How this skill works

The skill wires a single gateway API in front of many models (OpenAI, Anthropic, Google, Meta, etc.) and implements routing policies that select a model per request. It supports OpenRouter for fast multi-provider setup and LiteLLM for self-hosted control, including fallback chains, load balancing, caching, rate limits, and analytics hooks.
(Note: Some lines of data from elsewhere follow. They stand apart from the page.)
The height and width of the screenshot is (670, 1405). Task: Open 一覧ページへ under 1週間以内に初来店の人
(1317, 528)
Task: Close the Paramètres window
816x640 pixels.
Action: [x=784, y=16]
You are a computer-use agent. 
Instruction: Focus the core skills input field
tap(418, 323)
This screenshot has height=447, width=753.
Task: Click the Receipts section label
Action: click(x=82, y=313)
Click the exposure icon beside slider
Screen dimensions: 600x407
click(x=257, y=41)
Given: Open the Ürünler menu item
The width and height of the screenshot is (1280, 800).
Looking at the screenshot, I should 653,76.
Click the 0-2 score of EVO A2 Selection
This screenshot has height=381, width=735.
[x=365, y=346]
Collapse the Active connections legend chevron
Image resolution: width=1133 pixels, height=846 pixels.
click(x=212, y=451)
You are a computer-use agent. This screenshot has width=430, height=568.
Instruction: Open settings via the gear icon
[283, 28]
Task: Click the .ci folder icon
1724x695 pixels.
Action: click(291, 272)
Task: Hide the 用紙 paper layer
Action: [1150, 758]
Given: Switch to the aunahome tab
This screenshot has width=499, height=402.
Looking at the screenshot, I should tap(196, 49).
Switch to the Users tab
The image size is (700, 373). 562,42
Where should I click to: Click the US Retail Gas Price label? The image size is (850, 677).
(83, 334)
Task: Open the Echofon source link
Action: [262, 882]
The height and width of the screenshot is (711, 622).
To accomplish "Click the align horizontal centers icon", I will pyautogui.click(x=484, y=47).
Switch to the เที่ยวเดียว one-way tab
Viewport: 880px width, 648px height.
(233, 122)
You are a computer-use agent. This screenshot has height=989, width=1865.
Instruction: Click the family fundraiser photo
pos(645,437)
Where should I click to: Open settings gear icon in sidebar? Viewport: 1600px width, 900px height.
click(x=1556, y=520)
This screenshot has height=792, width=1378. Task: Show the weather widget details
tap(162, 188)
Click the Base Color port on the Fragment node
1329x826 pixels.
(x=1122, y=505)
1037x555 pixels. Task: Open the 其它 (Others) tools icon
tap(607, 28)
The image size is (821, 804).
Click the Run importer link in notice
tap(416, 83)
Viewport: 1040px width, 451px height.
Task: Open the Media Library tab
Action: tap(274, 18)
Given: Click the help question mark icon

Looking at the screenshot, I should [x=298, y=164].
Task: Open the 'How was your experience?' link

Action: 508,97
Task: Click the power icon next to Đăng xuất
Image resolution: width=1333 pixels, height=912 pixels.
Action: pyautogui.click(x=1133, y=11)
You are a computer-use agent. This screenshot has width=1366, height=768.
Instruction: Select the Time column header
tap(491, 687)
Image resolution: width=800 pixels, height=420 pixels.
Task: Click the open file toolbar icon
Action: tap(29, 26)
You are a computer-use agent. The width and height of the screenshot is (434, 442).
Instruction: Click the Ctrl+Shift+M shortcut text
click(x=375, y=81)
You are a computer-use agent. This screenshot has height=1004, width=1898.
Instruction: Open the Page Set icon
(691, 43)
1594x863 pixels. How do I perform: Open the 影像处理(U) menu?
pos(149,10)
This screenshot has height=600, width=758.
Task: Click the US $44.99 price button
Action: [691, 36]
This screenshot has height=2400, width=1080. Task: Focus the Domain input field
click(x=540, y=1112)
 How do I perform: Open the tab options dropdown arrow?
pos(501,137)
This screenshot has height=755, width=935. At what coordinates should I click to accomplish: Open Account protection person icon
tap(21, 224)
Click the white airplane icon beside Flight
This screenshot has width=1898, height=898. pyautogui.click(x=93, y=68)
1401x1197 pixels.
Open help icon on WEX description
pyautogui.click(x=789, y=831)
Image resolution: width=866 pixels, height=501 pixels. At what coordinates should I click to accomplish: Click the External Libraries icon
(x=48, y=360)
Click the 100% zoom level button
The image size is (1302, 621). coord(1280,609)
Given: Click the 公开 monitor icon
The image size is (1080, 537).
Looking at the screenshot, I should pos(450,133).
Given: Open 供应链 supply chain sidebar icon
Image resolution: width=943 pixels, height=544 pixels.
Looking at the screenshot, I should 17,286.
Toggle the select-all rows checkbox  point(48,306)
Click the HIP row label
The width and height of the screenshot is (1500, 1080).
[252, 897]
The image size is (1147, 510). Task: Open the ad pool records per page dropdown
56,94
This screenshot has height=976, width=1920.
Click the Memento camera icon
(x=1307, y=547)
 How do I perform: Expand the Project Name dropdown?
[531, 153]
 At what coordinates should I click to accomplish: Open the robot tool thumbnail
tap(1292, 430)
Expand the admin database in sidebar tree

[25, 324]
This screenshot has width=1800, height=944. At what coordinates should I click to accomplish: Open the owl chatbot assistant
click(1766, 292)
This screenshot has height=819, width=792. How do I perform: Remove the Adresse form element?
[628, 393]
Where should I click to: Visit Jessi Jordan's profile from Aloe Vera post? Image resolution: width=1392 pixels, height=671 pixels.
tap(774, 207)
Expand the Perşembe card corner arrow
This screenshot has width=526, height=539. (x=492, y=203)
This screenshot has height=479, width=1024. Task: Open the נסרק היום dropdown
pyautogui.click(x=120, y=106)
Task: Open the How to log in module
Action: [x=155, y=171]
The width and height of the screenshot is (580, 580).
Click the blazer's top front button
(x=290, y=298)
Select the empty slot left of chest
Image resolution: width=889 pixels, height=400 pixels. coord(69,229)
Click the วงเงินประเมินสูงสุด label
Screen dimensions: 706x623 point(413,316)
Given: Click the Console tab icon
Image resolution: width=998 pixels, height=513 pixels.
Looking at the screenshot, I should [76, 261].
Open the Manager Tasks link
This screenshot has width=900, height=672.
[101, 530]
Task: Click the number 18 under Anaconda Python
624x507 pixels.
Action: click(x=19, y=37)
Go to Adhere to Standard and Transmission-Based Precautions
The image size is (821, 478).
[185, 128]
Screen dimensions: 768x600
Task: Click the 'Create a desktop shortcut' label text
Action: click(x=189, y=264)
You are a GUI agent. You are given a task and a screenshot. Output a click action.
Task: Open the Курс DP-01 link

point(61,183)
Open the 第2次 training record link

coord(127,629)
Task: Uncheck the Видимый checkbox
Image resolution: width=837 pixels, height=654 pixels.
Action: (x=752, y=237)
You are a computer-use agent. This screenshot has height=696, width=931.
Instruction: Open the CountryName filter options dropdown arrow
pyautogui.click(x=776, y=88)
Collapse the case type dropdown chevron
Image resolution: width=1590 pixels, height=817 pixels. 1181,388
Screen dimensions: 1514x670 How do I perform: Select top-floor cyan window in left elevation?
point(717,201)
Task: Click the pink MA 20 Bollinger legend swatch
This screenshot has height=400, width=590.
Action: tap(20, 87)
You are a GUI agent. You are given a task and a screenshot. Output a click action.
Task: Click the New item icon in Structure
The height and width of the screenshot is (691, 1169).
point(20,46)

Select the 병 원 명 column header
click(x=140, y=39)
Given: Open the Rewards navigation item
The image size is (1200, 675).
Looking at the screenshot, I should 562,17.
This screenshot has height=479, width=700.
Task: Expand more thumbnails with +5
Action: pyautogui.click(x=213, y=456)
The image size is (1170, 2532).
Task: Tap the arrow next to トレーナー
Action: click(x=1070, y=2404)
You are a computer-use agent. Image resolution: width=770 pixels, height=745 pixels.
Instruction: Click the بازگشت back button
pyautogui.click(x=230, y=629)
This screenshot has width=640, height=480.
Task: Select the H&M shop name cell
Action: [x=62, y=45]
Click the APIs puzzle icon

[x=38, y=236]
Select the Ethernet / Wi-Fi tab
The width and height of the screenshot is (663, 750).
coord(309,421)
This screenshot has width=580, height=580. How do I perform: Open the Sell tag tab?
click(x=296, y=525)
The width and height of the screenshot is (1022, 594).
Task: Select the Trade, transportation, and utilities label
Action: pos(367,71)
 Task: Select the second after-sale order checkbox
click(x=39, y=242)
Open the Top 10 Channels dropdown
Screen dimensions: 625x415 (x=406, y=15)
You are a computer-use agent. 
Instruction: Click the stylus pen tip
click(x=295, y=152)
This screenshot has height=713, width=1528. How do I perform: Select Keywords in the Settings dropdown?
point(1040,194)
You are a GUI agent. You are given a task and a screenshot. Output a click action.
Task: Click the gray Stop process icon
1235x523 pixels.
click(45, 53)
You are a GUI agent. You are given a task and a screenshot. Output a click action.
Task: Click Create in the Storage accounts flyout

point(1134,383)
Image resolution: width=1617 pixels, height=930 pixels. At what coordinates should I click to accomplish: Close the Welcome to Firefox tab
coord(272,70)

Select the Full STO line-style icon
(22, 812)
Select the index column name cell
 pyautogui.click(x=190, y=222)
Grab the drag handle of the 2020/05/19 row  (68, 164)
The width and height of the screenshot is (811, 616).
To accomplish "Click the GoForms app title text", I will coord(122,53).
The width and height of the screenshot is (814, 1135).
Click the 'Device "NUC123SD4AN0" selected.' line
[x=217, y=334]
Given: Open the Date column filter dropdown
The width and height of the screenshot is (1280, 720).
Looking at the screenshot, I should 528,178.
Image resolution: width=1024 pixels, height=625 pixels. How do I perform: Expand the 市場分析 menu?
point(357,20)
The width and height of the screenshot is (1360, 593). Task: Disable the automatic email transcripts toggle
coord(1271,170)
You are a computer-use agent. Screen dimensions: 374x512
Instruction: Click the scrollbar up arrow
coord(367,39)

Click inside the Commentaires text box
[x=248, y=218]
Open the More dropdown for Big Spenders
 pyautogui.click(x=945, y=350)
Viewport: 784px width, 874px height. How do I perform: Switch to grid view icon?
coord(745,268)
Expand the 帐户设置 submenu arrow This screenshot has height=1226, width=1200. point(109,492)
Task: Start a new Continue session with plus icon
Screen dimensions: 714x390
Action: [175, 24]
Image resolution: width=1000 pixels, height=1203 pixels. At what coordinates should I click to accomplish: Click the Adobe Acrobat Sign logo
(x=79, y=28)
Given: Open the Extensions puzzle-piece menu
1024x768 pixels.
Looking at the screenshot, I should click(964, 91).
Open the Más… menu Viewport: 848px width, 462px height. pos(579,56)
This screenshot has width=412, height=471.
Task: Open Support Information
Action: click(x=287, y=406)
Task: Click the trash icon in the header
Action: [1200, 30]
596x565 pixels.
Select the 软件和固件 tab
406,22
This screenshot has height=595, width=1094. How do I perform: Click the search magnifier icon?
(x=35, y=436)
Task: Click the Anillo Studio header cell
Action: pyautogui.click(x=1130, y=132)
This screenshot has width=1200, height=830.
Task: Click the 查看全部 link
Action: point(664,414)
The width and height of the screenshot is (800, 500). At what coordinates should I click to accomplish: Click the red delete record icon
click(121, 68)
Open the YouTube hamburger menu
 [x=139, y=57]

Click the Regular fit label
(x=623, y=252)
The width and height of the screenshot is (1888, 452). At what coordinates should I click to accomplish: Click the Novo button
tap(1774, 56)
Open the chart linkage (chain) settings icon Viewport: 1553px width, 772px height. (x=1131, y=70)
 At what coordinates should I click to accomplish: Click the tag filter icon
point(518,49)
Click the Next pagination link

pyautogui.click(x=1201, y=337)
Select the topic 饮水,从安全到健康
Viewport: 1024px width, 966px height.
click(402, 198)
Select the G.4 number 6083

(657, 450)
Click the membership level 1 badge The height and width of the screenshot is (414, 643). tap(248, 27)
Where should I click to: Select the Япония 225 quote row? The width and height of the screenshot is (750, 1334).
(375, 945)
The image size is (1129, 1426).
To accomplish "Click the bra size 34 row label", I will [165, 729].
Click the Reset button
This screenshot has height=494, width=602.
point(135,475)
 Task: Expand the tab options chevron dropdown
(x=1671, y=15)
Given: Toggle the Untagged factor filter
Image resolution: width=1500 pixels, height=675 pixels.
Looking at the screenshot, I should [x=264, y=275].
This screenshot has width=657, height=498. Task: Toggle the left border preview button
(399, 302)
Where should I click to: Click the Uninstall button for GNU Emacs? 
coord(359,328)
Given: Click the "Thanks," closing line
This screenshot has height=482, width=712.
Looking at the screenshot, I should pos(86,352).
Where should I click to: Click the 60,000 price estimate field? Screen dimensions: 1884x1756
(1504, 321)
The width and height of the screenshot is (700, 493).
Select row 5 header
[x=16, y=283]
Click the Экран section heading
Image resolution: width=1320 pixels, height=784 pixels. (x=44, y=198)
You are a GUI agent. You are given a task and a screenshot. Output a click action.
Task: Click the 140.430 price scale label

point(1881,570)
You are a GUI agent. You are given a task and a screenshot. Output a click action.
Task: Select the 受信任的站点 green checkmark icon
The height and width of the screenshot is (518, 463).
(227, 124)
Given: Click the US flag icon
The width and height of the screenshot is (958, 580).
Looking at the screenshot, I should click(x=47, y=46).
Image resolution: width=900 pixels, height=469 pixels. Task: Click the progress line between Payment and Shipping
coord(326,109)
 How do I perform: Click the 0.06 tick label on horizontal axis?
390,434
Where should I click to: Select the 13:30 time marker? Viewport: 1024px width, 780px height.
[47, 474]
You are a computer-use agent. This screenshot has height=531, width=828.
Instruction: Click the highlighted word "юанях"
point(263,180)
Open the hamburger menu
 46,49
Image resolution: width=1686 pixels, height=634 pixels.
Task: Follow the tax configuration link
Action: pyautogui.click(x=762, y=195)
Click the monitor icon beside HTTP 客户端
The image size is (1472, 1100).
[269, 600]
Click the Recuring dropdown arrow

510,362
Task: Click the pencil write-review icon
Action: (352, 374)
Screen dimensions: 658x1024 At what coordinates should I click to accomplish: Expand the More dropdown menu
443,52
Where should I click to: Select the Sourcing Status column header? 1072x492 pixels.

Routing strategies include cost-based, latency-based, task-based, and hybrid decision logic.

When to use it

You need unified access to many model providers without vendor lock-in
You want automatic fallbacks and higher availability for production LLM calls
You are optimizing for cost or latency across different query types
You want to run a self-hosted LLM proxy for data control and auditability
You plan to A/B test models or route by user/task for experimentation

Best practices

Always configure fallback chains to avoid single points of failure
Pin model versions to avoid unexpected behavior when providers update models
Track call-level metrics (tokens, latency, cost) and ingest into analytics
Set token and response limits to prevent runaway costs
Use caching and rate limiting in the gateway to reduce spend and improve latency

Example use cases

Route short, simple queries to a cheap fast model and complex prompts to a premium model
Deploy a self-hosted LiteLLM proxy with Redis caching and per-user rate limits
Use OpenRouter to A/B test Claude vs GPT variants and capture model-specific metrics
Implement latency-based routing to pick the lowest-latency provider for interactive apps
Combine task-based and cost constraints in a hybrid router for production workloads

FAQ

When should I pick OpenRouter vs LiteLLM?

Choose OpenRouter for fastest multi-provider setup and centralized billing. Choose LiteLLM when you need self-hosting, full data control, or custom deployment and routing logic.

How do I ensure calls stay within budget?

Implement cost-based routing, set token limits, track per-call costs in analytics, and enforce monthly budgets or quotas at the gateway level.